"I might as well settle in," Anna told me one fall day in 1993. We had both moved to New York along with about a quarter of our graduating class the year before. "I kept thinking I would start my life someday, and was living out of boxes, until I realized that I was living my life. This is my life!" So she decorated and made a home in her new railroad rental apartment in Chelsea.
I remember at the time wondering when it would feel like I was actually living my life instead of preparing for it. I'd had this idea in my head that the worst day to die was the day after graduating from college. All those years preparing, and the day you could start to do something, finito. That's the way I thought of it. And in 1993 it still felt to me like I hadn't started, hadn't found my groove.
It took me until I proposed to my wife in 2002 to actually feel like I was ready to have my life, and not until our daughter arrived in the fall of 05 that I actually started to believe I was living something that felt, to me, "real."

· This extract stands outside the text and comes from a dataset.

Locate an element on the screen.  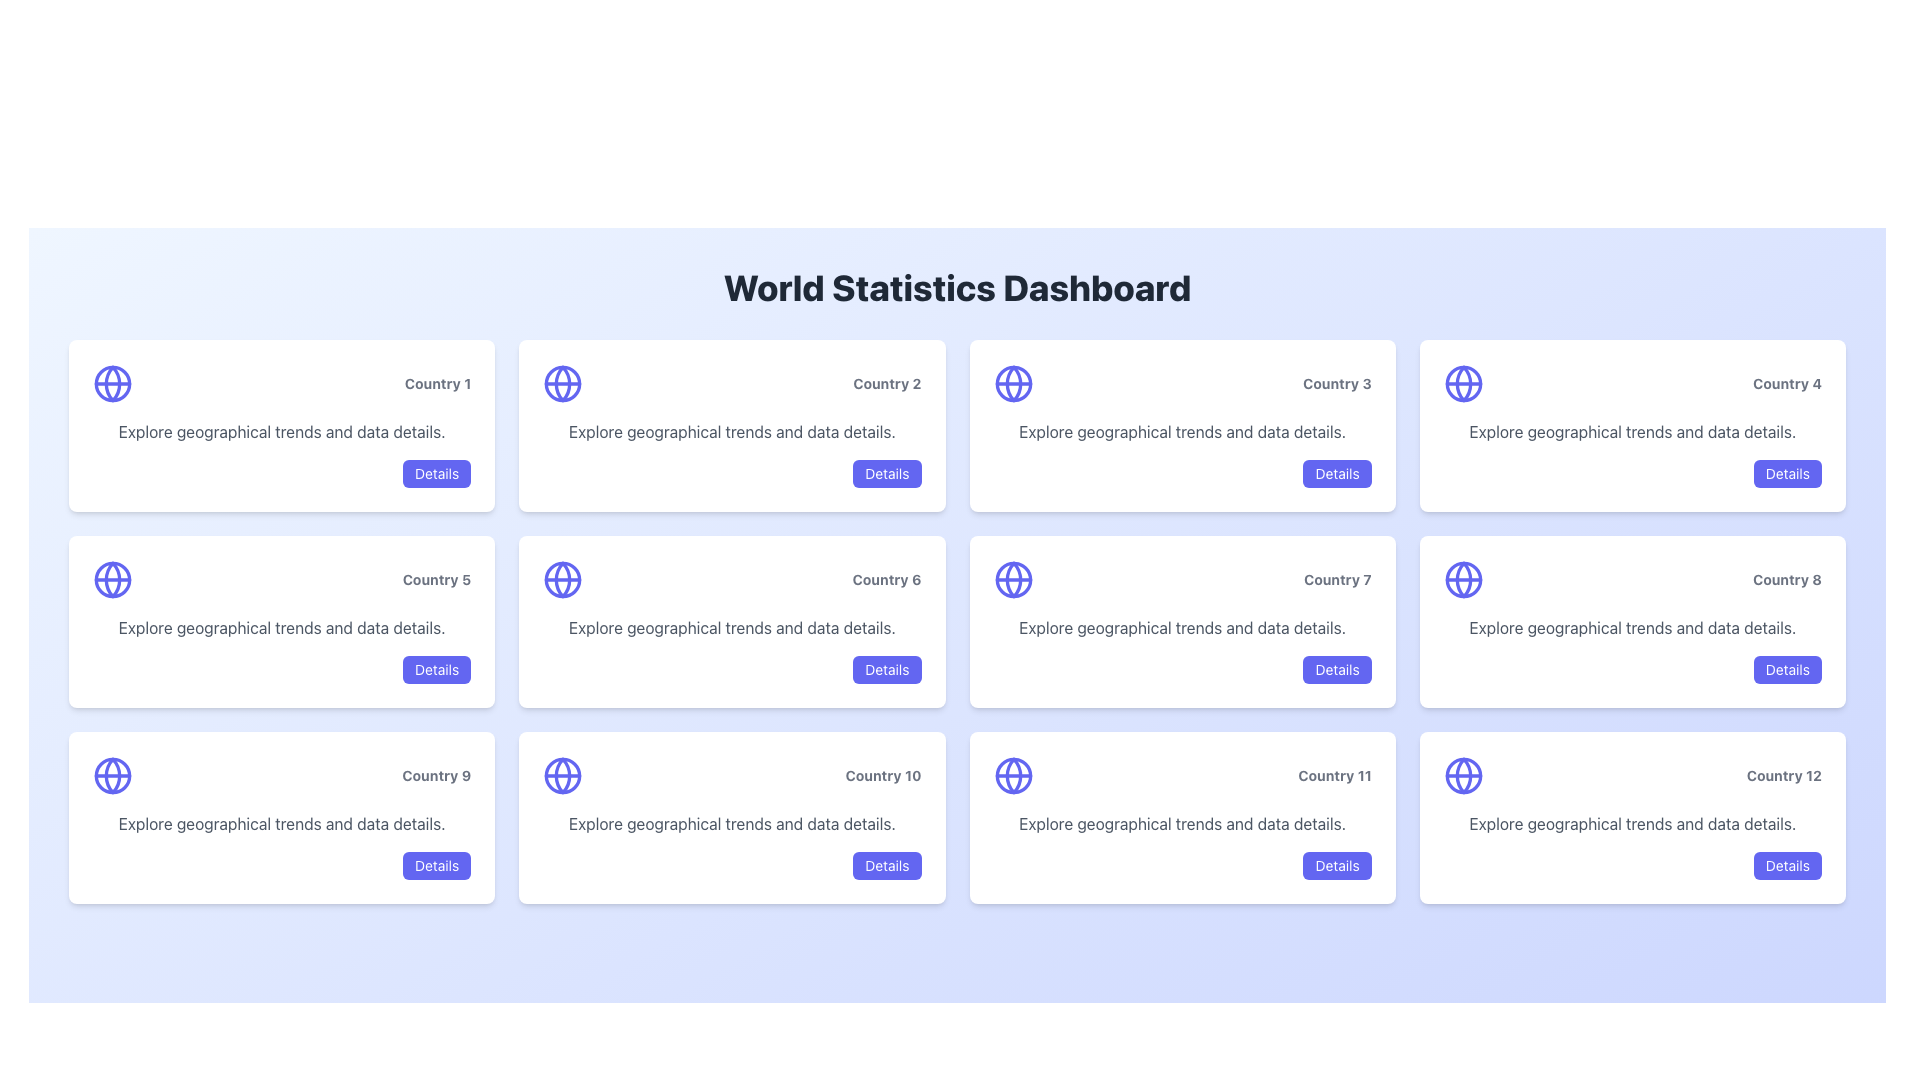
the 'Details' button with a purple background and white text located at the bottom-right corner of the card for 'Country 9' is located at coordinates (436, 865).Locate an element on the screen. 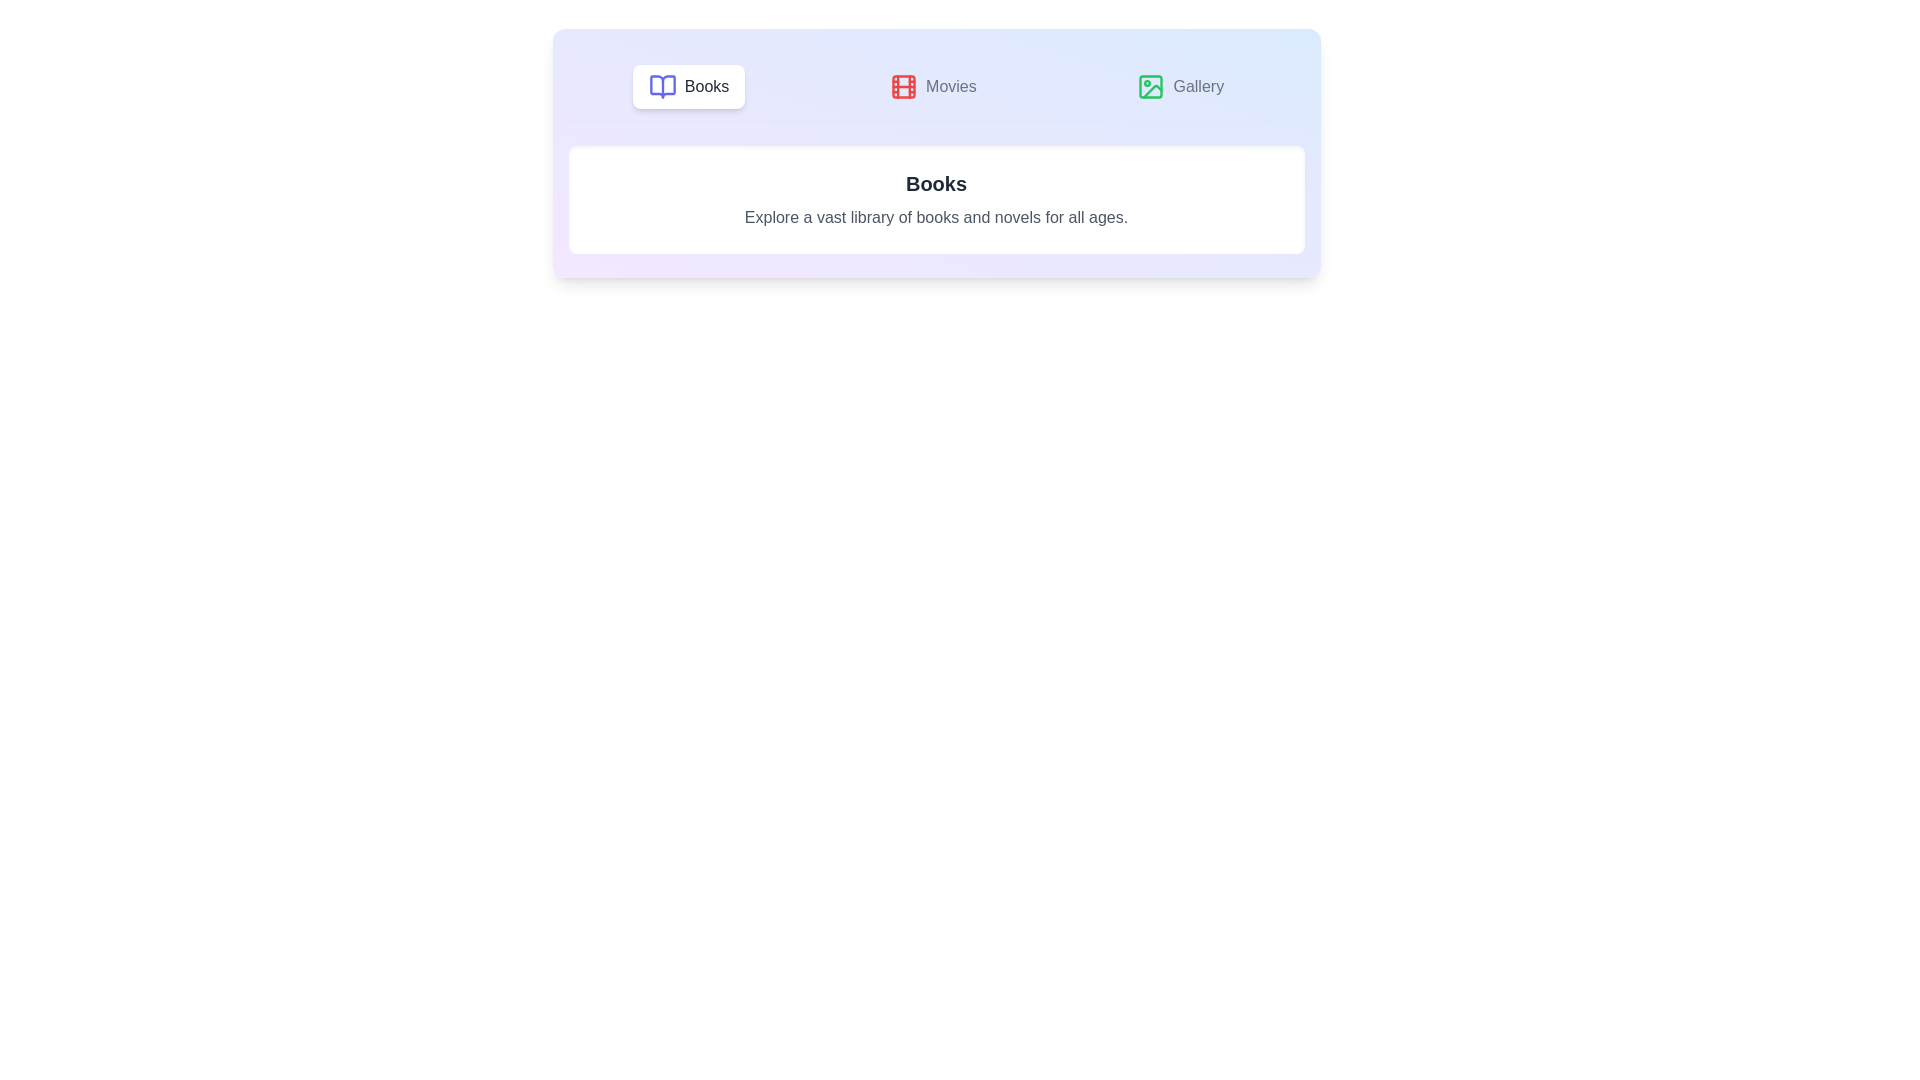 The width and height of the screenshot is (1920, 1080). the Gallery tab to view its content is located at coordinates (1180, 86).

Getting to know our daughter has completely re-calibrated what "real" living feels like to me, however. Sharing my days with her feels completely real and fulfilling. To me a hug, or holding hands with her and my wife for a stroll after dinner is as "real" as I've ever felt doing anything.
And to me every day Catalina spends of her 2 year old self is immensely exciting, but is experientially, it seems to me, a full life, rather than a preparation for some other experience that will be, finally, "real." I find that now at 38 years old I relish things I don't know and learning, much more than things I know, or think I know. And Catalina spends pretty much every minute of her day learning and exploring in this perfect state of practicing.
That's why they say, I guess, that life is about the journey, not the destination. And in life, certainly, the destination is very gravely not a point to rush towards.